__Description of the task__:
Your answer should be one number: how many lines of the data include the string "blue"?

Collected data

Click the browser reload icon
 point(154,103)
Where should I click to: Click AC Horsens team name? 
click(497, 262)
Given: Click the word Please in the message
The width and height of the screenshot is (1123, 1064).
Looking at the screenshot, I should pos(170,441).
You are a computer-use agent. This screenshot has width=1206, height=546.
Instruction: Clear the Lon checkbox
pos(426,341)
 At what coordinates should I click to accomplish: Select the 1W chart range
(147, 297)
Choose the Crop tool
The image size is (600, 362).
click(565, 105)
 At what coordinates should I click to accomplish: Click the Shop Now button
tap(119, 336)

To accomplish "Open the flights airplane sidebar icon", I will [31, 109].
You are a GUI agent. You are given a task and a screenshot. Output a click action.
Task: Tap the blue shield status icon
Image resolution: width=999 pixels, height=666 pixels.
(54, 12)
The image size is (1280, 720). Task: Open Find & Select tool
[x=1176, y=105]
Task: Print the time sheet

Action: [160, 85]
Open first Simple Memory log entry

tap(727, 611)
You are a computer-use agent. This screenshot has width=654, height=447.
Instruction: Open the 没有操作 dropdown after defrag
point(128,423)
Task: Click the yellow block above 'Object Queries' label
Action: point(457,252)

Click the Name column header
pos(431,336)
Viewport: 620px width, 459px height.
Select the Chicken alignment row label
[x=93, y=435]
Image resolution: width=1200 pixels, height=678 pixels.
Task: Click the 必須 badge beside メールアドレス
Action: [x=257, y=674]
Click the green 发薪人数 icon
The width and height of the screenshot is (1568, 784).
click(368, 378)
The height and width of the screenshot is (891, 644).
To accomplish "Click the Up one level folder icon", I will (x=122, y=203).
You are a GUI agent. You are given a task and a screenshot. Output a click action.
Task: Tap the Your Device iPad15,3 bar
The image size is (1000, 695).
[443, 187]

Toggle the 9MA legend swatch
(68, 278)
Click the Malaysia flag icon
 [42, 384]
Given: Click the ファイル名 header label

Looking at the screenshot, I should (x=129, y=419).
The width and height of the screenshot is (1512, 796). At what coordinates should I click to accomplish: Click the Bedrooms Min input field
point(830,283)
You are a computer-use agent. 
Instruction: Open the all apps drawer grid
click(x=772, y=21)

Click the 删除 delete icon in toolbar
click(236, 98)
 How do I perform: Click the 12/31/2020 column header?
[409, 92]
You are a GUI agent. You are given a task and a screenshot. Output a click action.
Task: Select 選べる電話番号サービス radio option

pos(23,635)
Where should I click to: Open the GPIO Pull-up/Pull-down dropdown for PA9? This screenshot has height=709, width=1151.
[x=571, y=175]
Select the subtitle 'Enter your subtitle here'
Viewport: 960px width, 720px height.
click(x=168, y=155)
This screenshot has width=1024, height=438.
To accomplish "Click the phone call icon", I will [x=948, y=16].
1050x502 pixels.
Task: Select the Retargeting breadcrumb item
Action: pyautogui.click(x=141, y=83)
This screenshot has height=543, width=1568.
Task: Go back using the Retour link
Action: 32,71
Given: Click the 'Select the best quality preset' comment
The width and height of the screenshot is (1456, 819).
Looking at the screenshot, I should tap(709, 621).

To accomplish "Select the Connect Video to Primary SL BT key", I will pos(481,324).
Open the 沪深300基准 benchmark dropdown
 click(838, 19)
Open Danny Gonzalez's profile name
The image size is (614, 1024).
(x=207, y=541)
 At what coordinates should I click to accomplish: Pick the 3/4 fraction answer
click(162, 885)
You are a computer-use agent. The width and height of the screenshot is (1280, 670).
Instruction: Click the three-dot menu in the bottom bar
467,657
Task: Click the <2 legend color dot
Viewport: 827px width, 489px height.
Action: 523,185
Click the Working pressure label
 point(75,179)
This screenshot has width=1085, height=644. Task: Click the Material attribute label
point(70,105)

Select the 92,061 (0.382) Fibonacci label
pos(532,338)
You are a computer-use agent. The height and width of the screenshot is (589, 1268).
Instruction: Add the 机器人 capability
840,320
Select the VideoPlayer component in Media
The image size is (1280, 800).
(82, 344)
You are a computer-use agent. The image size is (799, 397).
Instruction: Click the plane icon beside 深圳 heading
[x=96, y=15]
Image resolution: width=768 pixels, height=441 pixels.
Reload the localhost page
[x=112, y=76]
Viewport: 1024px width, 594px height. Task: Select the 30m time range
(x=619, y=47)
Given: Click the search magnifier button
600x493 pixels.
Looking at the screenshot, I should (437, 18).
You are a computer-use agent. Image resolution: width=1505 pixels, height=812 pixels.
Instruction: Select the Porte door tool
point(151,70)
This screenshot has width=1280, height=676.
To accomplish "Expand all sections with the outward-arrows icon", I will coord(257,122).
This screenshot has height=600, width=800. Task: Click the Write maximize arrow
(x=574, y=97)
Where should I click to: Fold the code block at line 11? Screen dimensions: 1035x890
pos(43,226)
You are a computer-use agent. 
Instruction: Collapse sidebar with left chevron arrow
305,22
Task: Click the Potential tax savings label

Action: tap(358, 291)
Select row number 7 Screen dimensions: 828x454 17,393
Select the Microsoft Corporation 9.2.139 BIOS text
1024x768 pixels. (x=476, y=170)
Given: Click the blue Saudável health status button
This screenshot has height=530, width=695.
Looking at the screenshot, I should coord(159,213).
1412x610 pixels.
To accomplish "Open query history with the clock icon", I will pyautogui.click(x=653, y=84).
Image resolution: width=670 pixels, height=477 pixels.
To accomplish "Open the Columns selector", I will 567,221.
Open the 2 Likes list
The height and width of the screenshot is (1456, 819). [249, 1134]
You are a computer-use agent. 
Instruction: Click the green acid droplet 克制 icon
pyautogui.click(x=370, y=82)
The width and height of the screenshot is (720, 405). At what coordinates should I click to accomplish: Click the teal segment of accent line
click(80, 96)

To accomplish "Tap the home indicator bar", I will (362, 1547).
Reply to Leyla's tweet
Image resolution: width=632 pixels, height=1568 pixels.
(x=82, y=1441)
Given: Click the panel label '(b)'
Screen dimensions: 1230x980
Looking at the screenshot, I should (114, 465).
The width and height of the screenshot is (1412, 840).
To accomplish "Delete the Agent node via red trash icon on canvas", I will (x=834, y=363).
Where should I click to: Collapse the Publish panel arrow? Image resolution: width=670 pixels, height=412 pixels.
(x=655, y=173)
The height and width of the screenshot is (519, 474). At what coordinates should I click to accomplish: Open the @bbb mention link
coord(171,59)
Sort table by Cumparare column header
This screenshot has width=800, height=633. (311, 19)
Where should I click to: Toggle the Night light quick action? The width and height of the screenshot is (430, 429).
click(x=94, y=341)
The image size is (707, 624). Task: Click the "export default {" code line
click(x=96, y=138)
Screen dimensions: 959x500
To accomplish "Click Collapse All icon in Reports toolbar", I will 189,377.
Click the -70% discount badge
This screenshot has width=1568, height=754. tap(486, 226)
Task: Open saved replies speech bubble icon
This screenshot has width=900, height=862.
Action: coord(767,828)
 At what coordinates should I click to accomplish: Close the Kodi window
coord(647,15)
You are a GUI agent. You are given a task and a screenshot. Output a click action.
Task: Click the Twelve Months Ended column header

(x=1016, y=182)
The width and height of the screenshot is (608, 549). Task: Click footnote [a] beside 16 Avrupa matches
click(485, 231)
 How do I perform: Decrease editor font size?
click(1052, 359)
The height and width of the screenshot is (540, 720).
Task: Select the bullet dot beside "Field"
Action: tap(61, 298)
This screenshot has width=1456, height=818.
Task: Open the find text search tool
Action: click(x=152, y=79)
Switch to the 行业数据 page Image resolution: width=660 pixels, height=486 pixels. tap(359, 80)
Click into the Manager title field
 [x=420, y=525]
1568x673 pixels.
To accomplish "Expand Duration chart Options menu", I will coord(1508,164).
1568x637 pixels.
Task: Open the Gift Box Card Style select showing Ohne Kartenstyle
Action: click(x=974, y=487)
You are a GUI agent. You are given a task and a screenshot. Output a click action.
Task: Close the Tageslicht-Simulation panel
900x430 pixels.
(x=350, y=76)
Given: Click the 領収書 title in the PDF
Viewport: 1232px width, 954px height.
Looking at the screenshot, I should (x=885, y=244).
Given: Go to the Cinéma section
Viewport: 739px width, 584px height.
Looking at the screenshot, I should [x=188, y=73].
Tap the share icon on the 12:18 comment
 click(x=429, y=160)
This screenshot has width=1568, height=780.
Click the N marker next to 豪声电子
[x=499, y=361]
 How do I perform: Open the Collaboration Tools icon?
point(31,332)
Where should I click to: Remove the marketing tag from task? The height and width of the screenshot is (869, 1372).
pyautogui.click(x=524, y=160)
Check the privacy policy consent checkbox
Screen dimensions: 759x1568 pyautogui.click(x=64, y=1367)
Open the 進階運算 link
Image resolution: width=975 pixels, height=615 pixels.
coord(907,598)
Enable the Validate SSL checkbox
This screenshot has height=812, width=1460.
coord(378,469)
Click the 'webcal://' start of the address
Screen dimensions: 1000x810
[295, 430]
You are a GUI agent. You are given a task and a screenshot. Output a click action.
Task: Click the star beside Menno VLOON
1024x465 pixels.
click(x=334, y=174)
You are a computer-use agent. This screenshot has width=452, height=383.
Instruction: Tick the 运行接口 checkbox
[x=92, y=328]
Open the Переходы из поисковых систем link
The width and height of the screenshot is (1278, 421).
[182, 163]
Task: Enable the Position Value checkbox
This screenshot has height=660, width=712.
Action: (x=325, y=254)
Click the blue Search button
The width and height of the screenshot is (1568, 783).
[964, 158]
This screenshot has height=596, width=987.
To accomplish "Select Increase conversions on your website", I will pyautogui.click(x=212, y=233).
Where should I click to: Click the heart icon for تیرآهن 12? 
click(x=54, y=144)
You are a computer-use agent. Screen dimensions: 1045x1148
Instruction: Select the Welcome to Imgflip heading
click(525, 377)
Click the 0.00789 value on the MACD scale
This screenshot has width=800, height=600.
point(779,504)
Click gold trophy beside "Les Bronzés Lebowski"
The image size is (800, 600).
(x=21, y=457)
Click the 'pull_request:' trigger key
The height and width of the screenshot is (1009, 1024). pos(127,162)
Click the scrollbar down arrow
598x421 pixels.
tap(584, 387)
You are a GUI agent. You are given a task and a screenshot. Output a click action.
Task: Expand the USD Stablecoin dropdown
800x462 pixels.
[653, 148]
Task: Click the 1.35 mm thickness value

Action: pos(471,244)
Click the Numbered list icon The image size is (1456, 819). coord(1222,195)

__Exercise result__:
3